Epidermophyton floccosum is a filamentous dermatophytic fungus known to cause skin and nail infections in humans. It is an anthropophilic dermatophyte hence it is transmissible from one individual to another. Common infections caused by dermatophytes include tinea pedis (athlete’s foot), tinea crusis, tinea corporis, and onychomycosis. It is the third most common cause of Tinea pedis (athletes foot).
Habitat of Epidermophyton floccosum
- It is an ascomycete and therefore it has a worldwide distribution.
- It commonly occurs in tropical and subtropical regions.
- It does not live in the soil.
- It is common in North America and Asian countries.
Morphological and Cultural Characteristics of Epidermophyton floccosum
- Growth in basic mycological medium, Epidermophyton floccosum grows slowly, producing greenish-brown or khaki-colored colonies, with a suede-like surface.
- The colonies have a centralized occurrence that is raised and folded, a flat periphery, and submerged fringe growth.
- Mature cultures produce white pleomorphic tufts of mycelium with a deep yellowish-brown reverse pigment.
- Microscopic observation shows smooth, thin-walled macroconidia occurring in clusters on the hyphal threads.
- They are also observed to be filamentous fungus, with septate and hyaline hyphae.
- The hyphae contain smooth, whin-walled, clavate, club-shaped, clusters macroconidia.
- Chlamydospores are also formed in mature/old cultures.
- They do not form microconidia.
- The distinction of Epidermophytes floccosum from the other dermatophytes (Microsporum and Trichophyton)is that they do not form microconidia and they form macroconidia which are shorter, wide, and smooth.
Figure: Pleomorphism of E. floccosum. A: Overview of the Wild-Type surface; B: Revise side of wild-type; C: Overview of pleomorphic E. floccosum; D: Revise side of pleomorphic E. floccosum. (Al-Janabi, 2009) Image Source: Creative Biolabs.
Pathogenesis and clinical manifestations of Epidermophyton floccosum
- Epidermophyton floccosum is transmitted from person-to-person via skin contact, causing cutaneous and subcutaneous infections on the skin, and nails.
- As a dermatophyte, it causes dermatophytosis affecting the keratinized regions in the body including hair, skin, and nails.
- Symptoms vary depending on the site of the body affected, such as:
- Hair infections are Tinea capitis, Tinea barbae characterized by invasion of hair follicles (without perforation), hair loss (ectothrix), and/or hair breakage (endothrix).
- On the skin, the formation of lesions is commonly characterized by circular or annular ringworm infections (tinea corporis).

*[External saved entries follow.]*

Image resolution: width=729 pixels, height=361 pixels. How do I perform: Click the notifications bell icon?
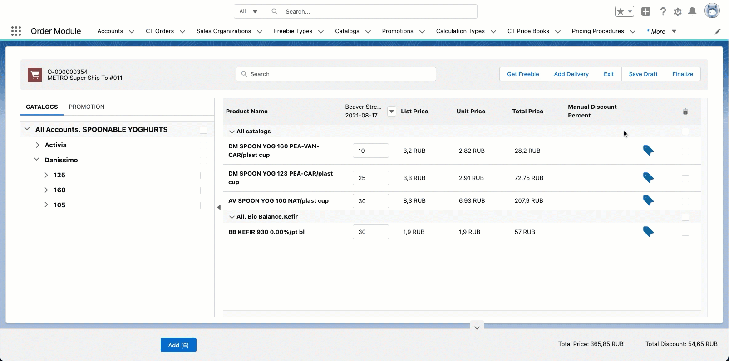692,12
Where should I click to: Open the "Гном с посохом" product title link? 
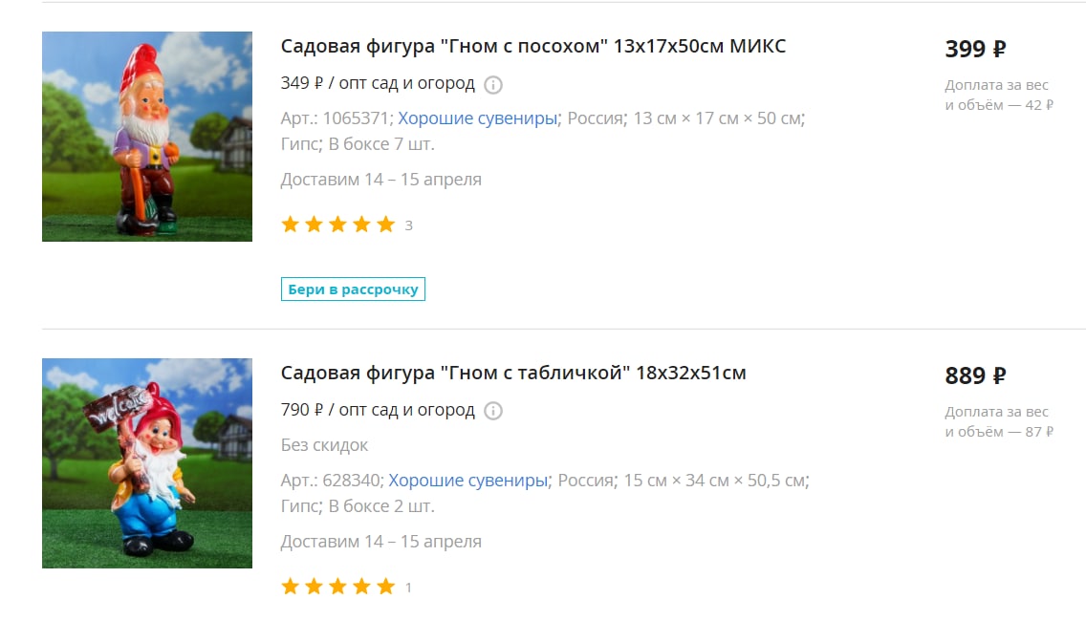pos(533,47)
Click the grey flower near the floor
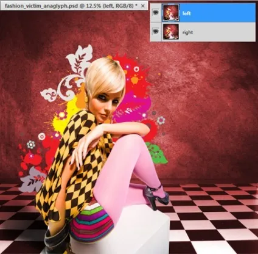 pyautogui.click(x=32, y=179)
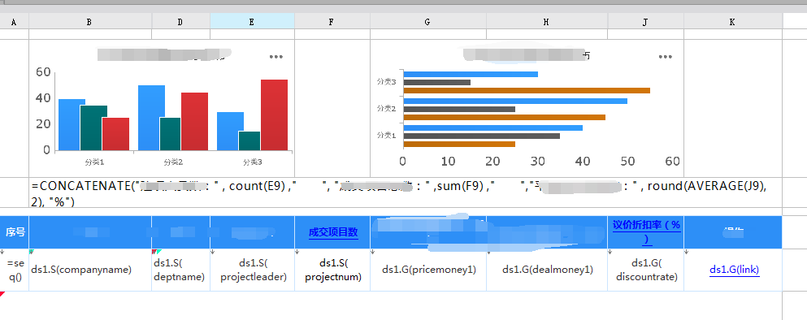Screen dimensions: 807x320
Task: Click the 议价折扣率 header link
Action: 646,231
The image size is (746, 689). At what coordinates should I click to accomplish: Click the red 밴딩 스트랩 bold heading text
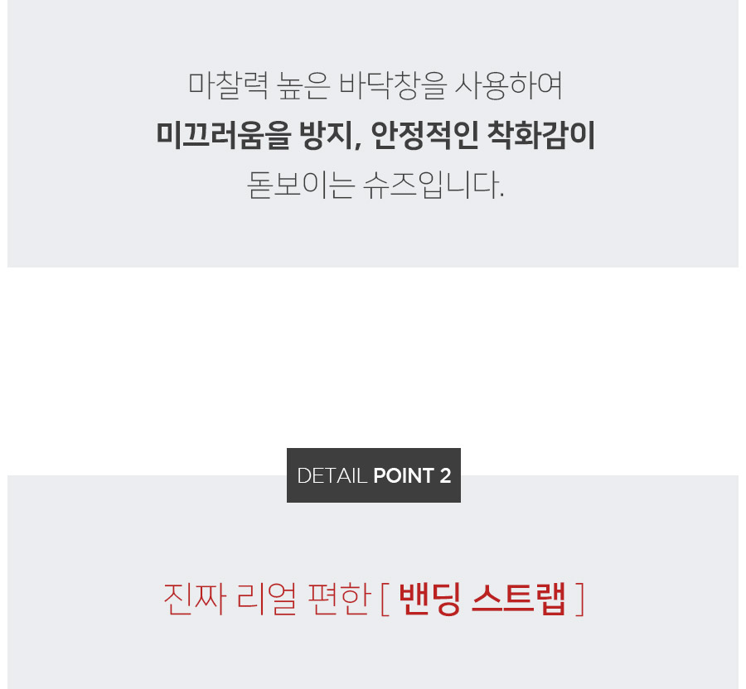(x=482, y=600)
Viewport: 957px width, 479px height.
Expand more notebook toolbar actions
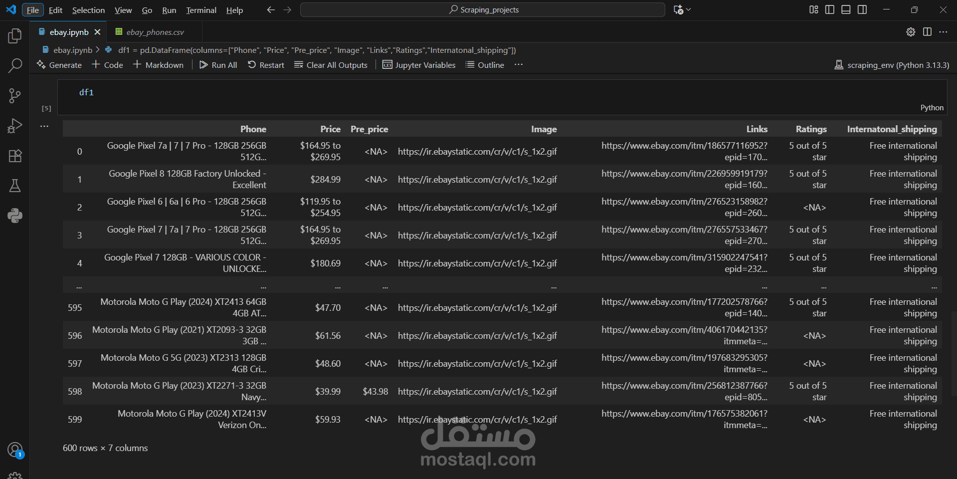pyautogui.click(x=519, y=65)
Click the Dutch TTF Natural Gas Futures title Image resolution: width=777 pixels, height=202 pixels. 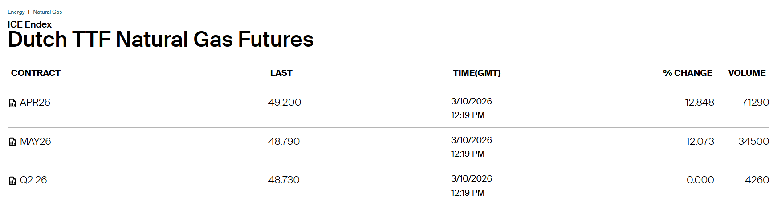(161, 40)
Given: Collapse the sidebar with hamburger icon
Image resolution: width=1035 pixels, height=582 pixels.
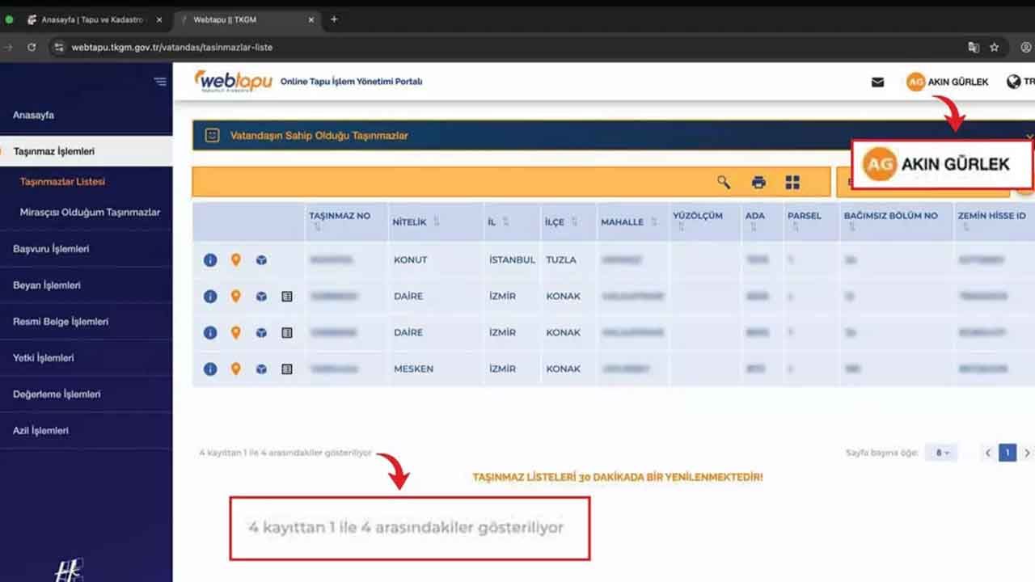Looking at the screenshot, I should pos(160,82).
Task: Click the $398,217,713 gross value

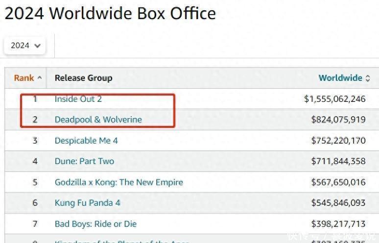Action: (x=338, y=224)
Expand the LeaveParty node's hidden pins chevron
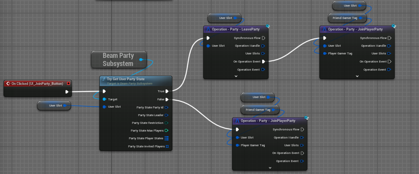The width and height of the screenshot is (419, 174). click(x=236, y=76)
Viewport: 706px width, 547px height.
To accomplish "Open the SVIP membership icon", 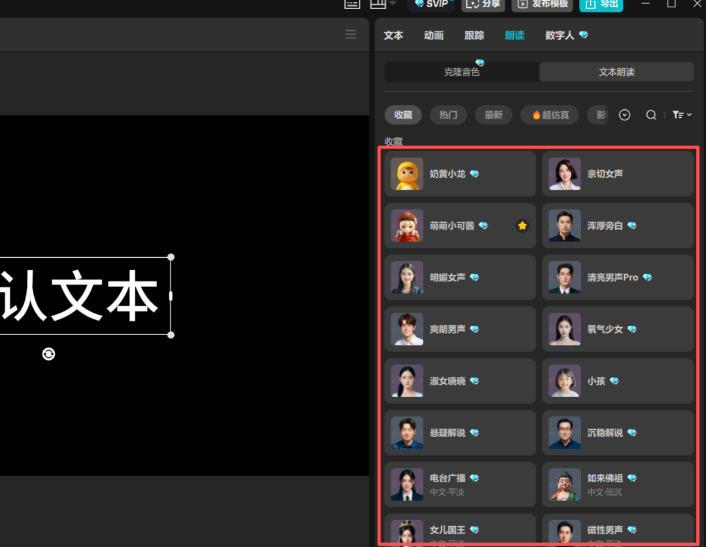I will pos(431,4).
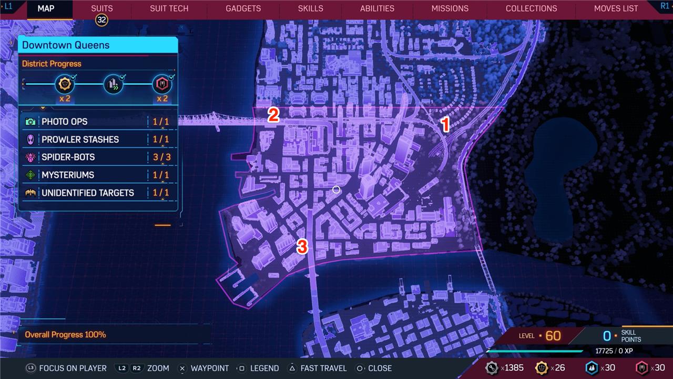The image size is (673, 379).
Task: Click the XP progress bar
Action: [535, 351]
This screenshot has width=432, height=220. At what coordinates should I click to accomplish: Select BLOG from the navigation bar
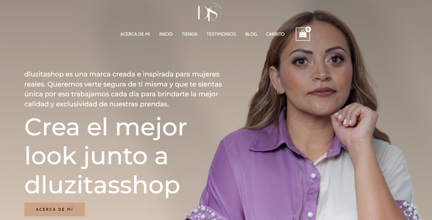pyautogui.click(x=251, y=34)
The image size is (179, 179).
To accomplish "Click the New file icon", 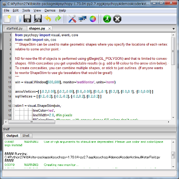I will (7, 19).
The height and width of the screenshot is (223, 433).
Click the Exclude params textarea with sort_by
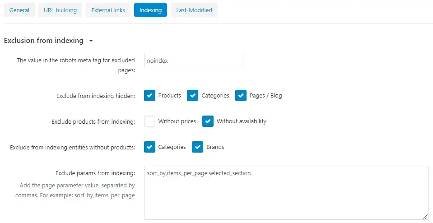[285, 192]
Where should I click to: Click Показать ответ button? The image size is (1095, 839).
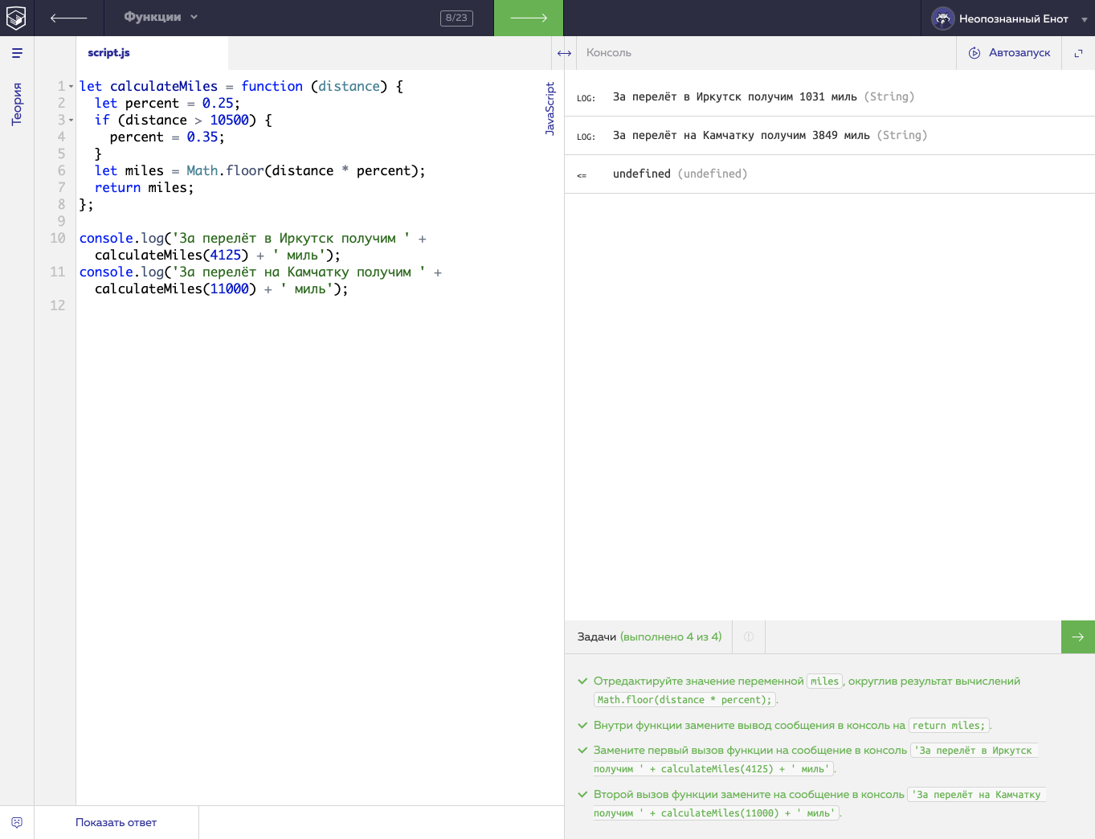tap(116, 822)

- As an anthropophilic fungus, it does not cause inflammations or hypersensitivity.
- They have also been associated with causing keratitis of the eye.
- Infection of the nails is commonly characterized by discoloration, dystrophy, hyperkeratosis, and onycholysis.
- Manifestations occur several weeks after contracting the fungus.
- Disseminated and invasive disease infections are rare.
- However, invasive Epidermophyton floccosum infection has been documented in persons with Behcet’s syndrome.
Laboratory Diagnosis of Epidermophyton floccosum
Specimen: Skin scrapings, pus/lesion biopsies, hair scarpings
10-20% KOH Wet mount for observation of smooth, thin-walled, wide macroconidia.
- Growth in Sabouraud Dextrose Agar with cycloheximide and chloramphenicol to suppress mold and bacterial growth and observation of growth in 3 weeks. The colonies formed are greenish-brown or khaki-colored with a suede-like surface.
- The colonies also appear raised and folded at the center with a flattened periphery.
- Extended growth produces white colonies showing pleomorphism in mycelial growth, producing deep yellow to brown mycelium on reverse pigmentation.
Molecular characterization and differentiation
- Use of PCR-Restriction Fragment Length Plormophism (PCR-RFLP) is used to distinguish the 12 species that cause dermatophytosis infections.
- Real-time PCR is also used to identify Epidermophyton floccosum after fungal lysis
Treatment of Epidermophyton floccosum infections
- Tinea capitis is tretaed with griseofulvin or oral azoles (ketoconazole, itraconazole, and voriconazole).
- Tinea corporis, tinea crisis, tinea pedis, and tinea manuun are treated tropically using naftifine, terbinafine, butenafine, clotrimazole, econazole, ketoconazole, miconazole, oxiconazole, sulconazole, cyclopyrox, and tolnaftate.
- Nail infections, topical therapy is normally unsuccessful, and therefore, the use of systemic oral therapy for a prolonged period is advised.